A Senior Medical Officer of Health is urging Barbadians to know the symptoms of dengue fever as well as the warning signs for severe dengue, the potentially fatal state of the mosquito-borne illness.
The call has come from Dr. Leslie Rollock, who is responsible for infectious diseases, environmental matters and surveillance in the Ministry of Health and Wellness.
In an interview with the Barbados Government Information Service, Dr. Rollock explained that dengue fever is caused by any one of four dengue virus (DENV) serotypes or strains.
She said each DENV strain could produce mild to severe illness. According to research, persons with healthy immune systems can only get each strain once.
“Dengue infection, regardless of the type, is indistinguishable. It may be asymptomatic, which means the person has no symptoms. But if it is symptomatic, most people would experience in the initial phase high fever; headache; pain, especially behind the eyes and on movement of the eyes; joint pains; skin rash, either all over the body or just over the joints; and upset stomach, which could lead to vomiting or diarrhoea,” she outlined, adding that symptoms usually lasted two to seven days.
If individuals continued to deteriorate after that, Dr. Rollock said, it was critical to look for the warning signs of severe dengue. Although less than one per cent of persons with severe dengue will die, she emphasised that early detection and access to proper supportive medical care could save lives.
“When the fever starts to go down [in the initial phase], then the person feels worse.
“They get abdominal pain; if they had vomiting, it gets worse, and they may notice that their gums are bleeding. Their appetite may not return and they may get evidence that fluid is collecting in areas of the body, those are signs to go to your doctor and for your doctor to take note of for admission, because the warning signs may predict severe disease,” she explained.

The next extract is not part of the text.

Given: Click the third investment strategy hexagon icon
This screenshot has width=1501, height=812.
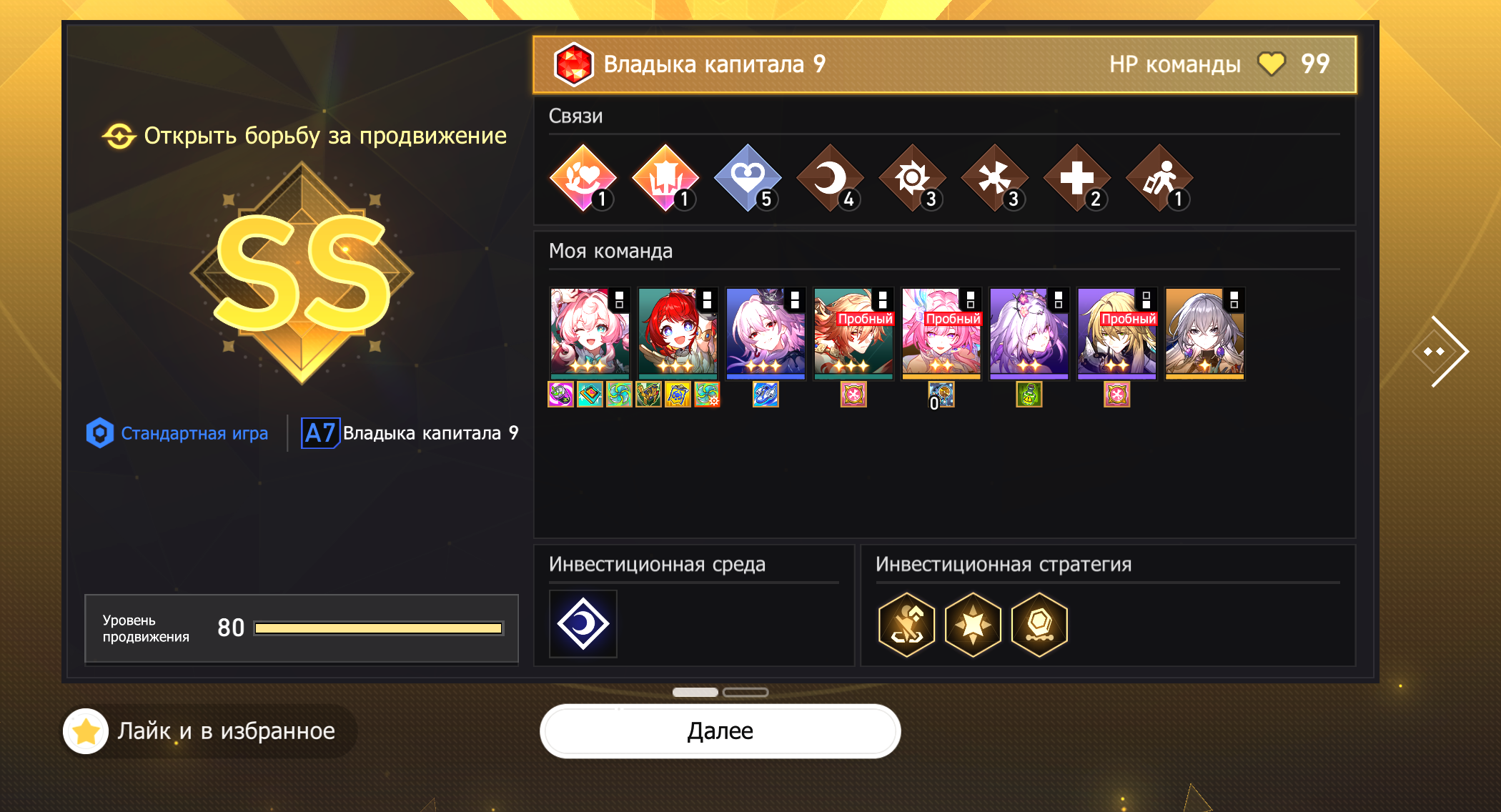Looking at the screenshot, I should tap(1039, 624).
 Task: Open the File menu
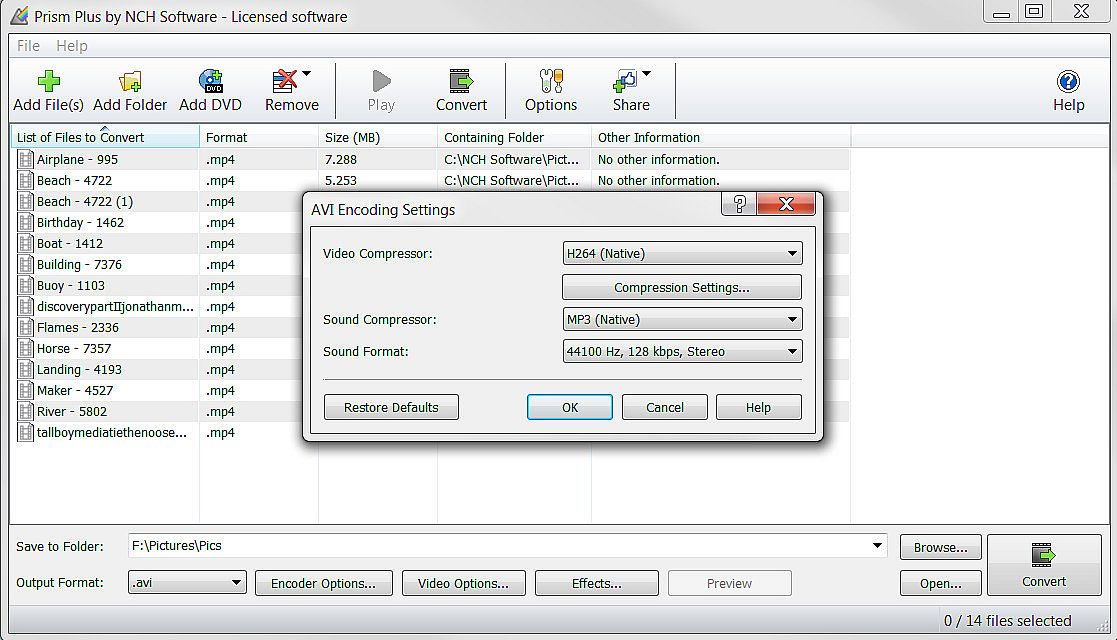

The Senior Medical Officer of Health added that while anyone could get severe dengue, children and young persons were usually most affected during an outbreak.
“Even though a person may get the severe disease, they may not die if they are managed through that period, which is 24 to 48 hours in a hospital,” she said.
Persons with severe dengue may experience dehydration and excessive bleeding for which they would need urgent clinical care.